Richards, an orphan, was brought up by his aunt and uncle in Blaina, Monmouthshire, where, in the 1890s, he worked as a coal miner. He joined the Royal Welch Fusiliers in April 1901 and served in India and Burma from 1902-09 when, having completed eight years with the colours, he transferred to the Army Reserve for the remaining four years of his twelve year enlistment. He extended his reserve service for a further four years in 1912.
A reservist soldier when war broke out in August 1914, working as a timber assistant, Richards rejoined the 2nd Battalion Royal Welch Fusiliers, in which he remained for the duration of the war. It was while drinking in the bar of the Castle Hotel at Blaina that he heard the news of the outbreak of war.

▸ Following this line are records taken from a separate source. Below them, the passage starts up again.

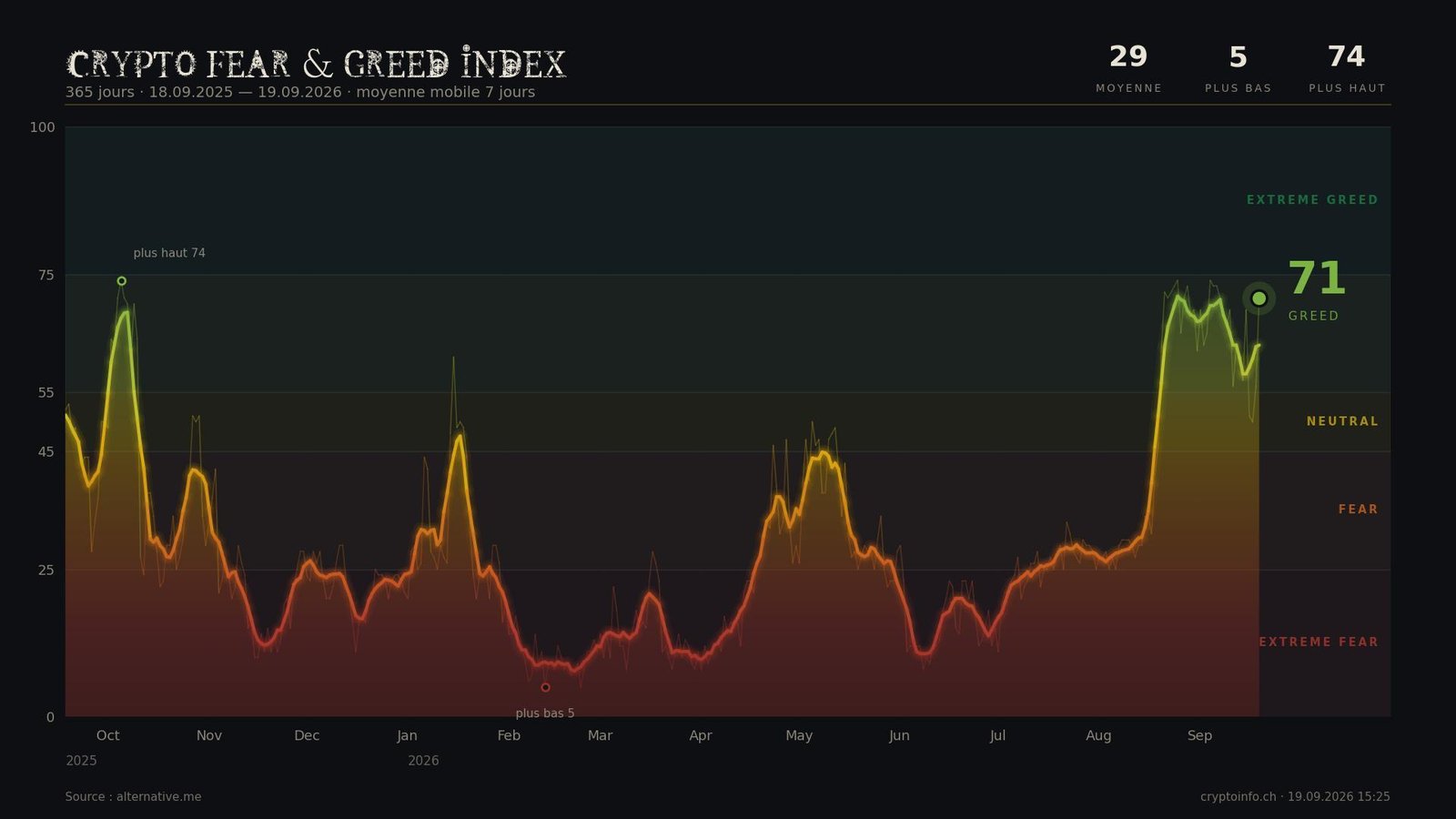Viewport: 1456px width, 819px height.
Task: Click the Feb month label on axis
Action: click(509, 735)
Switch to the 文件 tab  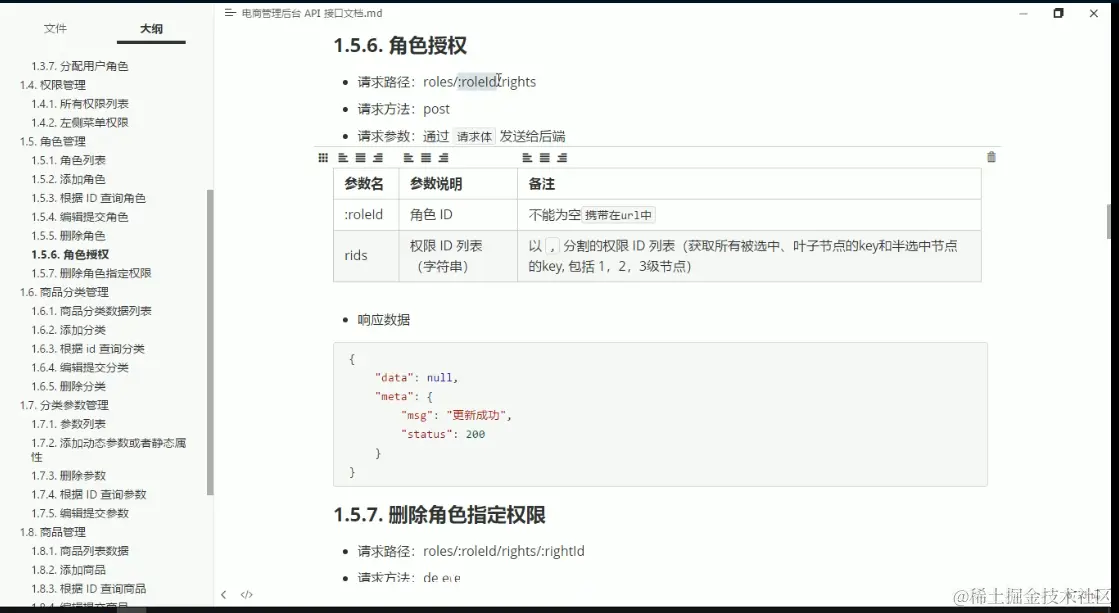pyautogui.click(x=57, y=29)
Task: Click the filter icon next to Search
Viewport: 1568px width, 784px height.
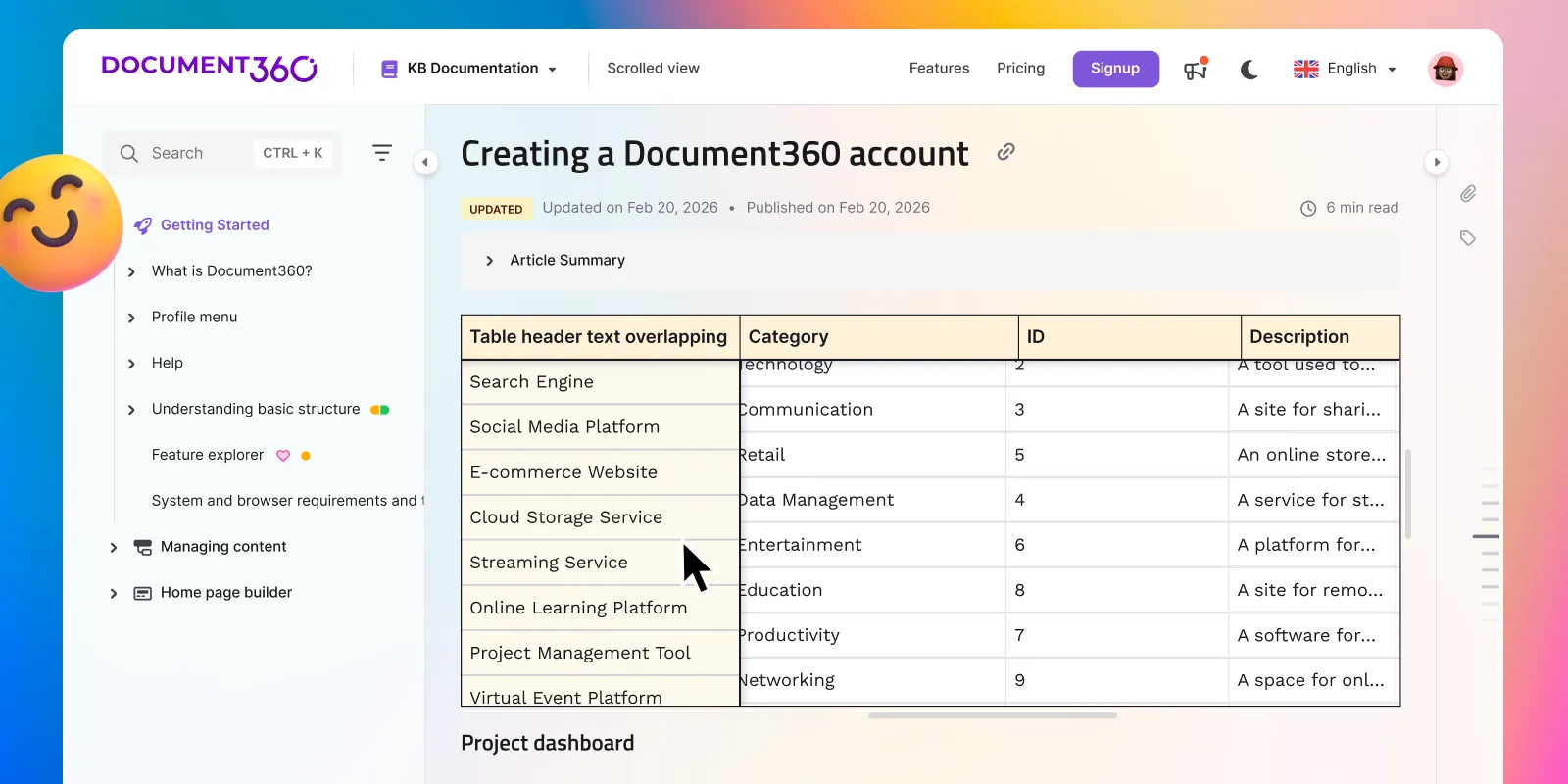Action: click(x=382, y=153)
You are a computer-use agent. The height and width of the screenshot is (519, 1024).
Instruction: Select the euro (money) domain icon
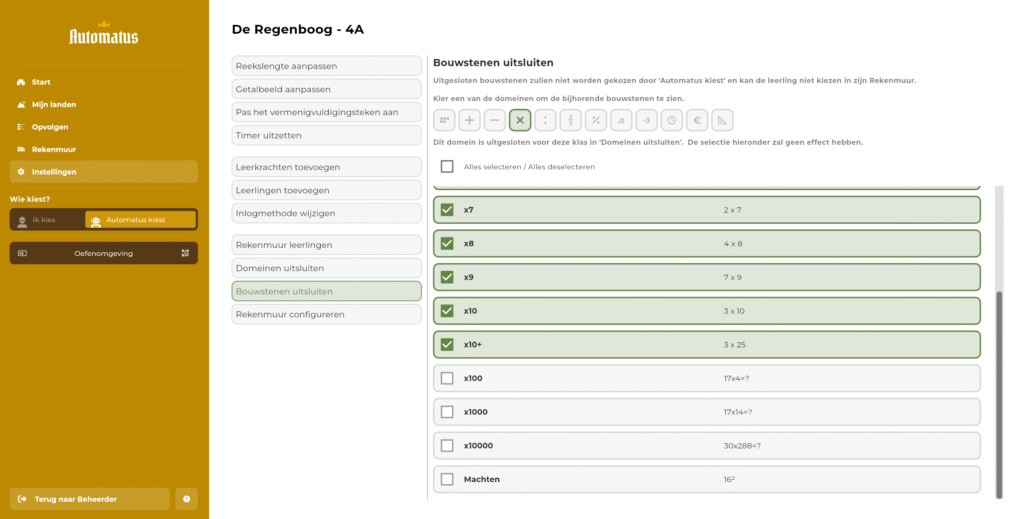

Remarkably, Richards saw action in virtually all of the major British campaigns on the Western Front without suffering any notable injury. Unable to return to the coal mines following the war because of a physical injury, Richards was obliged to earn his living from numerous temporary jobs.
Fifteen years after the close of the Great War, Richards published in 1933 his classic account of the war from the standpoint of the regular soldier. It differs in many ways from memoirs written by officers who joined the army specifically to serve in the war, and has been called "a brilliant insight into the life of a soldier in the early stages of the twentieth century".[1] Old Soldiers Never Die was written with the unaccredited assistance of fellow Royal Welch Fusilier Robert Graves, who advised on grammar, style and punctuation. It was an instant success and has never been out of print since. Graves and Siegfried Sassoon, another Royal Welch Fusilier, both receive approving mentions in the book, as do other officers.[2] Richards followed up Old Soldiers with another successful memoir, this time of his service in India, Old Soldier Sahib, in 1936.
Richards, who at no point rose above the rank of private during the war, refusing any offer of promotion, was awarded the Distinguished Conduct Medal and Military Medal. He was interviewed by the BBC for their classic multi-part documentary of the conflict, The Great War, in 1954. He enjoyed a drink and a bet and married late in life, to Mary James, having one daughter, Margaret.[3]
Frank Richards, who continued to correspond regularly with Robert Graves, died in 1961 at the age of 78.
In 1933, he published his memoir Old Soldiers Never Die—with the help of Robert Graves—about his time on the Western Front, where he was awarded the Distinguished Conduct Medal and Military Medal. He always denied any element of bravery in his character, simply saying that he was doing his job.[4] His account of the Christmas Truce was the first to be published by a soldier who was not an officer.
In 1936, he published a second memoir, Old Soldier Sahib, covering his time in the British Army of India. Private Frank Richards aka "Big Dick" features in Captain J. C. Dunn's The War The Infantry Knew 1914-1919.